Mis labios se apoyaron sobre los suyos y la besé. Raffaella se sorprendió al principio pero luego se entregó al abrazo. Aquel beso partió mi vida en dos. Sus labios tiernos, que me enseñaron tanto y prendieron la llama en mi corazón, colocaron mis principios al borde del precipicio. No pensé, sólo la besé con pasión. Los únicos testigos de aquel acto indigno del Gran Inquisidor De Grasso fueron los animales que estaban recluidos en los corrales.
Nuevamente la noche había caído sobre el convento, acompañada por una tímida luna nueva, vientos fríos y aullidos de lobos famélicos. No era prudente salir a aquellas horas, pues los merodeadores salían a los caminos en busca de alimento fácil poniendo en peligro a todo el que se aventurara a caminar a campo abierto. Y si bien el riesgo era evidente fuera de los muros, aquella noche para mí el enemigo había atravesado las recias paredes y llegado hasta el mismo corazón del convento.
Después de besar a Raffaella decidí postergar su salida. Fue una sorpresa para ella y para el vicario, que tuvo que ocuparse de preparar de nuevo los aposentos de la joven y avisar a la escolta de que no habría, por ahora, ningún viaje. Rivara fue sincero conmigo y me transmitió su preocupación por tener a Raffaella en nuestra casa por más tiempo: los comentarios no tardarían en recorrer todos los pasillos y enturbiarían mi, hasta entonces, intachable reputación. Tenía razón, lo sé, pero yo también tenía las mías. Necesitaba perderme por el camino que se me acababa de mostrar, dispuesto a desvelar el misterio del amor de una vez y sin medias tintas.
A diferencia de la noche anterior, fue ella quien vino invitada a mi alcoba.
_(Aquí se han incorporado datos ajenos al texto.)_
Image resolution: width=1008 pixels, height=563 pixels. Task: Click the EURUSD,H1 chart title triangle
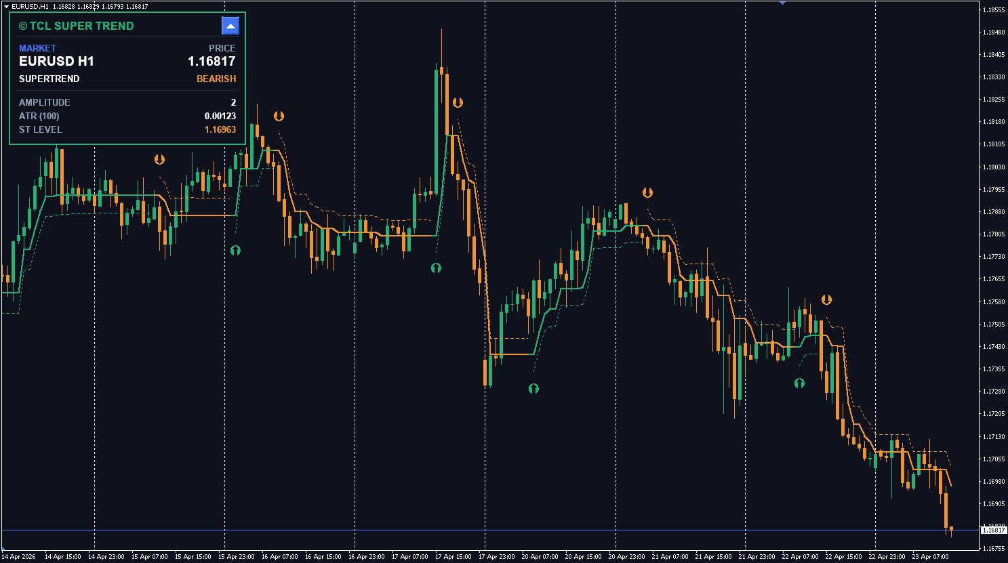pyautogui.click(x=6, y=7)
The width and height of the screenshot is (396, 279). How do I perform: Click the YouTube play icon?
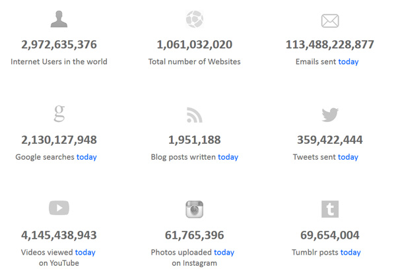(59, 208)
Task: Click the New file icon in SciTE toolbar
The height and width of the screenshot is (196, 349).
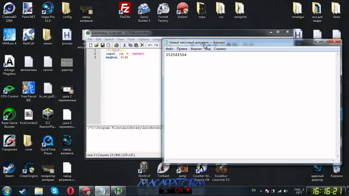Action: pyautogui.click(x=91, y=45)
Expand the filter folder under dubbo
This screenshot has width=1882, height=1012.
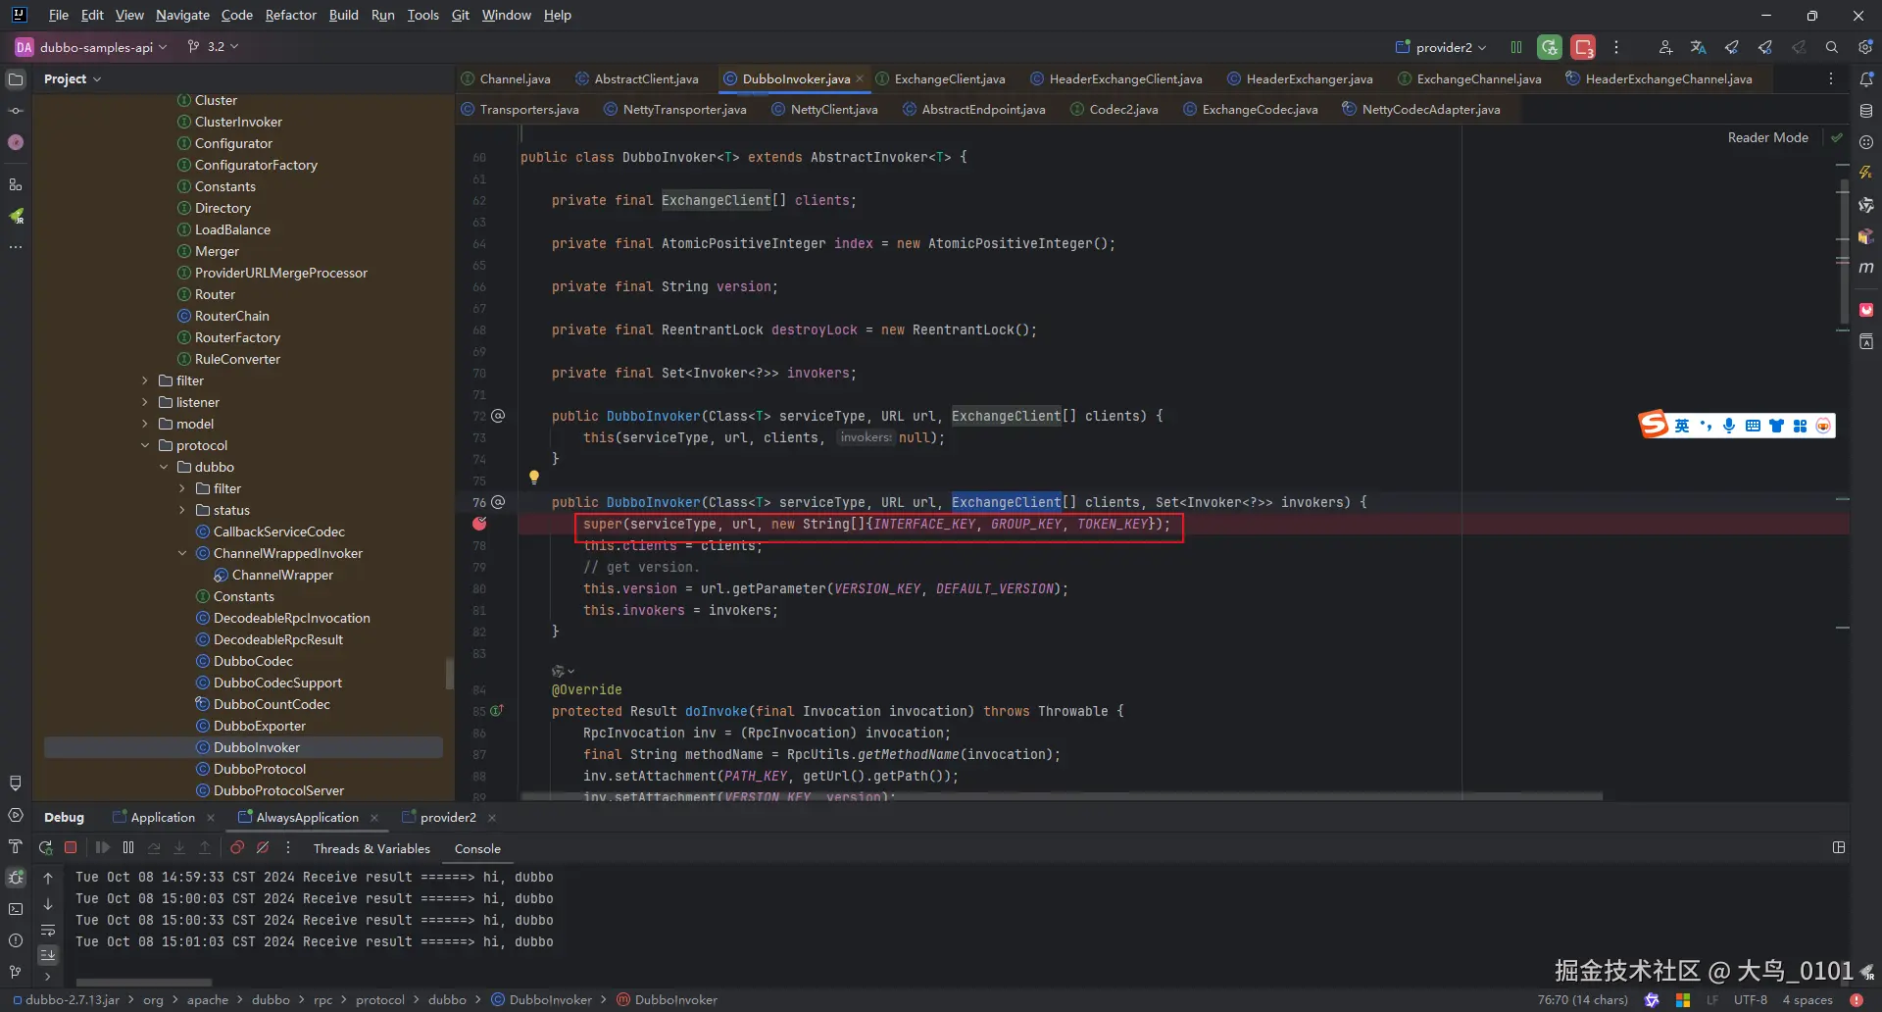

Raffaella estaba muy hermosa, con un vestido de terciopelo bordado y con el pelo recogido nuevamente en un rodete sobre la nuca. Observaba la habitación y seguía con complacencia mis movimientos mientras yo atizaba la chimenea y preparaba una mesita con dulces, frutos secos y miel.
—Estar aquí es un lujo —dijo la joven D'Alema— si pensamos en el frío que hace fuera... El fuego, la mesa con los dulces... Y todo el tiempo del mundo para emplearlo en lo que queramos...
Recorrí la escasa distancia que nos separaba y acerqué dos sillas a la mesa. Le pedí con un gesto de la mano que tomara asiento y me acomodé en una silla frente a ella.
—Me alegro de que te encuentres cómoda —dije mientras cogía de la mesa un par de almendras—. Y además estás preciosa, es muy hermoso tu vestido.
—Desde que salí de Roma deseé con toda mi alma que pudieses apreciarlo y que de verdad te gustara: es el único que tengo tan elegante. —Raffaella miró con ojos humildes los pliegues del terciopelo—. Es un regalo de mi padre; sé que le costó demasiado dinero, pero supo demostrar con su gesto todo lo que me ama.